Week of Vegan. Day 6.
Breakfast:
- fluffy pancake with nectarines*
- tea
Lunch:
- leftover salad (last night's quinoa, mango, red bell pepper salad mixed with red cabbage slaw)
- honeydew melon with mint
Snack:
- dark chocolate almond milk (in a juice box!)
- Maple creme cookies from Safeway
Dinner:
- peanut sauce tempeh* with salad
- glass of zinfandel
Wow, I'm loving this fluffy pancake situation. The recipe makes one big, thick pancake - enough for a breakfast serving. Top it with whatever fruit you have on hand. I used a chopped nectarine which I mixed with 1 tbsp of brown sugar and microwaved for 2 minutes to create a nice sugary caramel-type fruity sauce. While that's happening, pre-heat a small skillet with plenty of oil. For the batter, mix 1/2 cup all-purpose flour, 1/2 cup non-dairy milk, 1 tbsp oil, 1/2 tbsp sugar, 1 tsp apple cider vinegar, 1/2 tsp baking soda, pinch of salt. Pour the batter into the pan and cook on one side for about 3 minutes, then flip and cook for another minute or two.

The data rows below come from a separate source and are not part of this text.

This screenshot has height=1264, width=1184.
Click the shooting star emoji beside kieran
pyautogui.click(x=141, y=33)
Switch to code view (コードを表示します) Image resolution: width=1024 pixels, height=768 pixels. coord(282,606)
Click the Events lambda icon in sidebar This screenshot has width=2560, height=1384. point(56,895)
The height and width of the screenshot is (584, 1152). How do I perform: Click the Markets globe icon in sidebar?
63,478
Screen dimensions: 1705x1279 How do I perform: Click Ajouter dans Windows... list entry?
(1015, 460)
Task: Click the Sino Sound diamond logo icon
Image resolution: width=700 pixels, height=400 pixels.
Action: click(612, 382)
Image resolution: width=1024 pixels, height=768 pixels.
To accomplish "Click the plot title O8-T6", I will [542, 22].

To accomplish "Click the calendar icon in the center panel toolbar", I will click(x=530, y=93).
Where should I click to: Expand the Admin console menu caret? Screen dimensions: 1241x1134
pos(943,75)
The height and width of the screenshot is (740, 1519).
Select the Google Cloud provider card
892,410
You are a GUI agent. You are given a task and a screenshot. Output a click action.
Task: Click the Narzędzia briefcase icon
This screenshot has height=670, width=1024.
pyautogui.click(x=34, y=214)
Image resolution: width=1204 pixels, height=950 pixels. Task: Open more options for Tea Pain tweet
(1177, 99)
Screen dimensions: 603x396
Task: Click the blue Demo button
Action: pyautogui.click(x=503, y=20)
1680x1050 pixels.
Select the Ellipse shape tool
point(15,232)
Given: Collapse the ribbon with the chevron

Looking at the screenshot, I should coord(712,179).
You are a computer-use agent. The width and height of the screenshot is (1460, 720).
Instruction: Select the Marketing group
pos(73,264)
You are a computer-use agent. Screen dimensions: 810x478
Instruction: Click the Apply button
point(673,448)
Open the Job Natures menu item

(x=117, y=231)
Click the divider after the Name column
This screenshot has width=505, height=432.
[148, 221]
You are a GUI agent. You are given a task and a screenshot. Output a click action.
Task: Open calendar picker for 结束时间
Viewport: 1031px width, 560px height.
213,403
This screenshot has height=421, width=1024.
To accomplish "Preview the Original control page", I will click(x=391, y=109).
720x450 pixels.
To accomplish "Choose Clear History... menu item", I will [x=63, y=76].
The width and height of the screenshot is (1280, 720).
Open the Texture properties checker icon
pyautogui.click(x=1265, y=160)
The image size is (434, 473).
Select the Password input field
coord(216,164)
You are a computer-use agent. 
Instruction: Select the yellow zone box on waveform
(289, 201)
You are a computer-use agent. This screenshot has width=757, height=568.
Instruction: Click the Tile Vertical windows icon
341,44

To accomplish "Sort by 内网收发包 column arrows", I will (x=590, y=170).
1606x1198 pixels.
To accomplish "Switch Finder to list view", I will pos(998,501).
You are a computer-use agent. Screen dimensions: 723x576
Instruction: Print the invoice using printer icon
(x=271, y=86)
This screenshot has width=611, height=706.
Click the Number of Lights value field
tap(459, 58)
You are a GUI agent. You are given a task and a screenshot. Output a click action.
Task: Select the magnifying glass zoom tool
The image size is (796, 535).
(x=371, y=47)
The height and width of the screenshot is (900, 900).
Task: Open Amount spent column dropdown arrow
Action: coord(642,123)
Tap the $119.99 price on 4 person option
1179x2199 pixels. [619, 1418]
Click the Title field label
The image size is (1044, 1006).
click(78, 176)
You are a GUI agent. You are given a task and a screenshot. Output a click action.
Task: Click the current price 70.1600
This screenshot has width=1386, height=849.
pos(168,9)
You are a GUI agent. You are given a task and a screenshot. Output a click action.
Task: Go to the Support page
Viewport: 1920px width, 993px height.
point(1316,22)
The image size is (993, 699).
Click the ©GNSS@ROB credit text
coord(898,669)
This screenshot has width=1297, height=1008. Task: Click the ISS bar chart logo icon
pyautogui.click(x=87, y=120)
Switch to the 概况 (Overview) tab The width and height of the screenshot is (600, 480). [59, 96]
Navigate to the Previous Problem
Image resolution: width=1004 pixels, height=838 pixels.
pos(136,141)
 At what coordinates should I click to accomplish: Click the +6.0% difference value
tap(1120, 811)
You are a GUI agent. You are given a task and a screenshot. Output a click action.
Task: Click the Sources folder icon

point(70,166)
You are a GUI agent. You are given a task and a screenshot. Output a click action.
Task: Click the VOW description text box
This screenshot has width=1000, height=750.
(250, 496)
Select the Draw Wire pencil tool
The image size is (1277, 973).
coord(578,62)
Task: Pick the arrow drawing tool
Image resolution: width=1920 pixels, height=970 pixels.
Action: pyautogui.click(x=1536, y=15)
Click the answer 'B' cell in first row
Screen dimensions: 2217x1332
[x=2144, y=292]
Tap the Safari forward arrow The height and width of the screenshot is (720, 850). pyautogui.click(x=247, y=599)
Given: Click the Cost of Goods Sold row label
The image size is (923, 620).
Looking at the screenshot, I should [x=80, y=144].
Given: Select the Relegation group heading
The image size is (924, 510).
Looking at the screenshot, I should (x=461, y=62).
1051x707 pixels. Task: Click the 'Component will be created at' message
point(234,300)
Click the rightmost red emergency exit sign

To make one serving of peanut sauce, mix 2 tbsp peanut butter (smooth or crunchy), 1 tbsp soy sauce and 1 tbsp rice wine vinegar. You can add something sugary, such as mirin, if you prefer it a bit sweeter. Next, heat a little oil in a pan and cook the tempeh until it's beginning to brown on each side, then stir in the sauce and let it heat through before serving. Peanut sauce works well on stir-fried vegetables or noodles, too. It also keeps really well in the fridge, so feel free to store it for weeks or even months at a time.
And, I discovered these maple creme cookies at Safeway, that just happen to be vegan. They're super sugary, but pretty good. I was also pleasantly surprised to find these juice box-size servings of chocolate almond milk in the dairy aisle. This almond milk is great cold, but even better served hot!